Not to say tools are always the solution – because they are not – and you shouldn’t have too many, but the right tools will really help your business forward.

Today I want to talk about a tool that brings you peace of mind: Asana

Asana for productivity

I found out about Asana somewhere last year. This tool is meant to be great at catching and keeping all your ToDos in a way that makes sense to you.

But I just couldn’t make sense of it. My ToDos were in there but I couldn’t rely on it so they were also in my bullet journal and on several notepads.

It doesn’t work that way.

You really need to trust the system to make it work. To be a more productive you.

With a little help I found out the best way to set up Asana and give it my own spin. Now it is really helping me be productive and consistent.

These days I KNOW all my tasks are in there. There are even tasks in there that I don’t need to worry about till november or next year! And by getting them into Asana I won’t worry about them till I have to.

How Asana works

I have several different projects in Asana. Each project can have several tasks and those tasks can have subtasks. You can assign a task to a person and give it a deadline.

So how does Asana work for me?

I have a project for each of my clients that I am building sites for. And I have projects for several of my own projects and things I am working on. I have a ‘Digitalie’ project for instance that holds everything I need to do for the company.

In that project are several tasks.

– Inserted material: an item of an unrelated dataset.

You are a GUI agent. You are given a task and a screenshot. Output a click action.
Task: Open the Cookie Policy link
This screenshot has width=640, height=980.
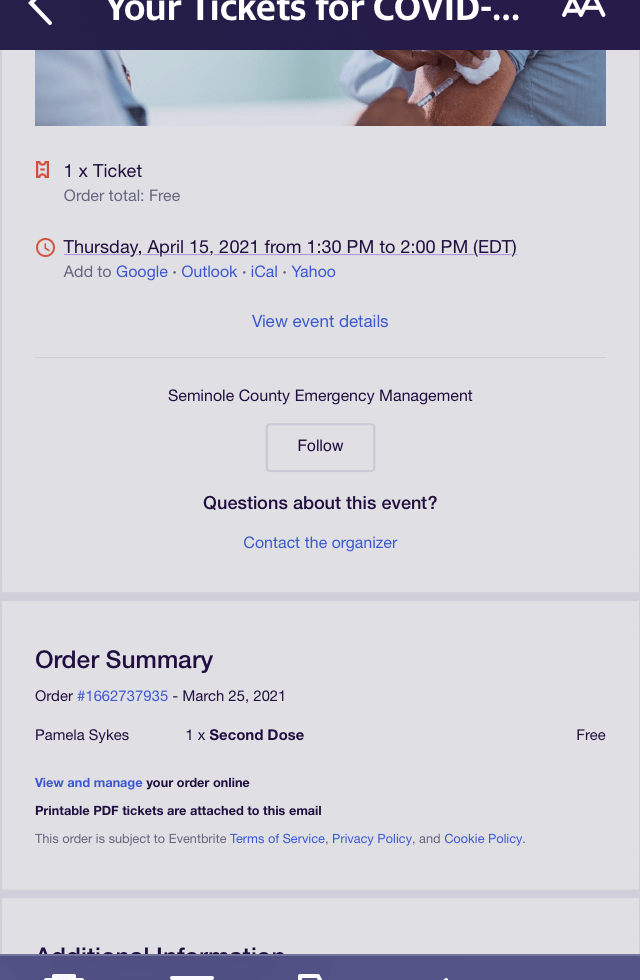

A task is something that needs to be achieved, like ‘Write a blogpost’. Most of these tasks are assigned to me but some will be assigned to others like my VA or designer (or a client in the case of a client project). And they all get a date. That moment it needs to be finished.

That is when they pop up in my task list.

Sometimes I have several subtasks that build up a task. The task list for writing a blogpost is for instance this:

  1. See blog topic in content plan
  2. Decide on a blog title
  3. Brainstorm content
  4. Write first version blog post
  5. Make images for blog post
  6. Rewrite where necessary
  7. Plan blog post


That way I don’t have to think about what I need to do to get that blog post written. I have one for my biweekly admin too which means I just follow the list till I have ticked them all off.

A project can have a lot of tasks which means it could get a bit messy. That is why there are sections. With sections you can divide a project so several tasks are near each other. I use sections to seperate different phases (phase 1,2,3) or give tasks a category (like marketing, content, business building, client relations).

I shortly said something about ‘my task list’. All the tasks are in different project which means you can’t see all the tasks that need to happen today there. You would see just all tasks for that project.

But the ‘My tasks’ combines all tasks that are assigned to you and sorts them into dates. Which means I can see what needs to happen next.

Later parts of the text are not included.